„Zt. fŸi“ – Zum Teil For Your Information

Liebes Blog-Tagebuch,

würde ich dir regelmäßig schreiben, müsste ich dir nun folgendes erzählen: Ich schreibe gerade an einem neuen Blog. Schreiben passiert aber meist nur in meinem Kopf (weniger als 20 Prozent meiner Gedanken erreichen die Tastatur), da ich, wie du weißt, untertags auf diverse kleine Menschen aufpassen und ihnen die wichtigen Dinge des Lebens beibringen muss – zum Beispiel, dass es nicht reicht, “Brrrrrrumm” zu machen, wenn man Krümel vom Boden wegmachen will, sondern man tatsächlich den Staubsauger aus dem Kasten holen muss. Oder man das Schälmesser nach der Verwendung nicht „meiß“ (also wegschmeißen) muss … BTW: habe ich dir schon erzählt, wie ich letztens um 22 Uhr den Mistkübel (aka: die Mülltonne) im Hof nach dem um 17 Uhr entsorgten 120-Liter-Müllsack durchsucht habe, weil der große Lord das neue Fiskars-Schälmesser mit einem Berg Kartoffelschalen entsorgt hat? Wie dem auch sei.
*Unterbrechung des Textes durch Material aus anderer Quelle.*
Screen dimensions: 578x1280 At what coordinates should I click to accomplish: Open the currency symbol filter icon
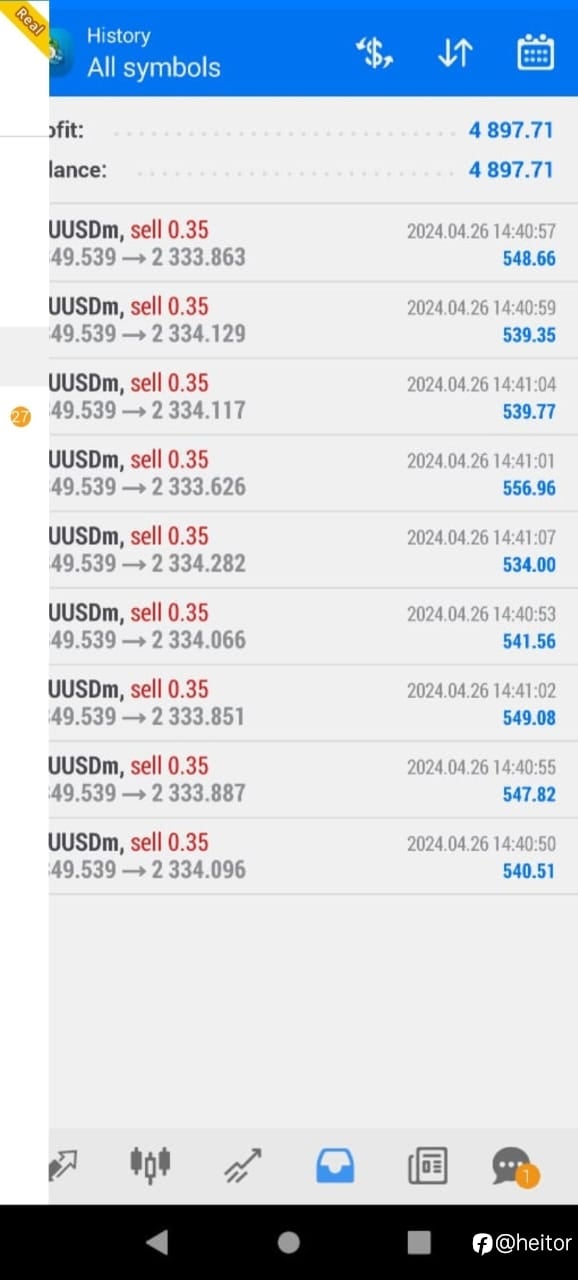pyautogui.click(x=375, y=53)
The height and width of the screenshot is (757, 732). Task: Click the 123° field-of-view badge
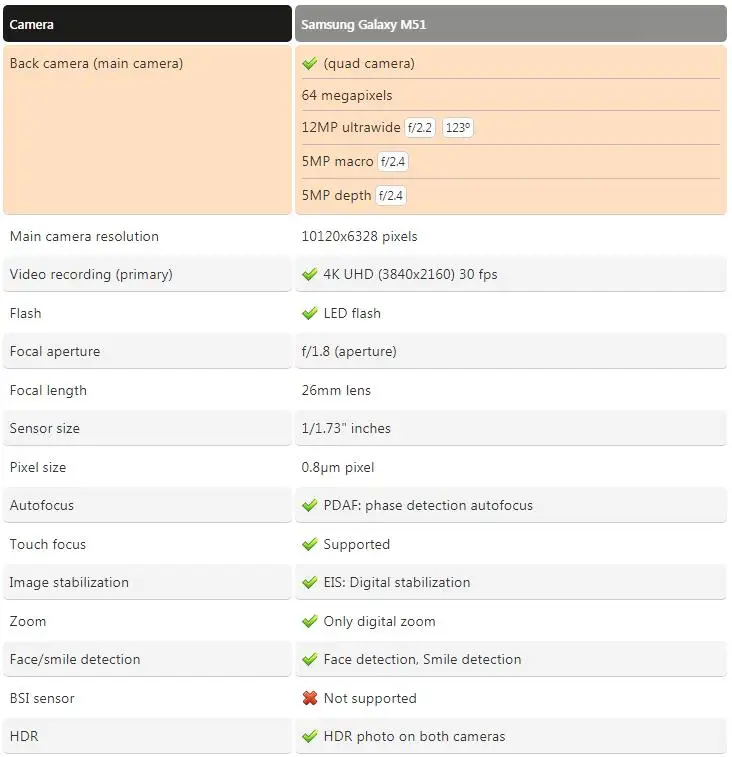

Ich sinniere also vor mich hin und da fällt mir Miranda aus Sex and the City ein. Ich habe nicht viele Folgen gesehen, aber die eine spezielle, in der Miranda Steve sagt, dass sie schwanger ist und meint, dass das wie der Gewinn bei den Paralympics für Empfängnisbehinderte ist (weil die Drehbuchautoren den beiden diesbezügliche Komplikationen angedichtet haben). Irgendwie hat sich die Sache verselbstständigt und mein Kopf produzierte: Auf-Urlaub-fahren mit Kindern ist wie eine paralympische Disziplin für Erholungsverhinderte. Der Teil meines Ichs, der für verbale und schriftliche Äußerungen zuständig ist, fand das aber doch recht arg und verwerflich. Der andere Teil nötigte mich allerdings, jemandem via Twitter zu schreiben und zu fragen, ob sie meint, dass mir für eine solche Äußerung die öffentliche Steinigung droht. Wir ping-pongen also ein paar Nachrichten hin und her, da steht in unserem Message-Verlauf plötzlich: „Zt. fŸi“. Zum Teil For Your Information? Was will man mir damit sagen, frage ich mich, sehe nochmal genau hin und stelle fest: Die Nachricht kam von mir. Das ist technisch gesehen aber gar nicht möglich, weil ich gerade in dem Moment im Tippfeld selbst eine Nachricht schreibe. Das hört sich alles vielleicht langwierig an, in Wahrheit sind vielleicht 1 ½-2 Minuten vergangen. Zt. fŸi. Da dämmert es mir … Ein kurzer Blick ins Kinderzimmer. Da sitzt der kleine Lord – noch keine 2 – mit meinem Handy, hat die Tastensperre aufgehoben und sich wundersam in meinen Twitter-Chat gehackt. Ich schnappe mir also das Handy und sehe, dass er schon die nächste Nachricht vorbereitet hat, für die er – wundersamer Weise – ein Foto, das ich am Abend zuvor von einer Freundin aus ihrem Urlaub via WhatsApp bekommen habe, ausgewählt und – wundersamer Weise – die Buchstaben A I D S darunter geschrieben hat. Zum Glück hat er die Nachricht nicht verschickt. Nicht wegen dem Text, sondern dem Foto.

Die Moral von der Geschicht‘: Verlass das Kinderzimmer nicht. Oder alternativ: Twittere neben wachen Kindern nicht./Sei zu faul für den Code-Lock nicht./

Und stiehl keine Lines, die du schon im Original zu heftig fandest.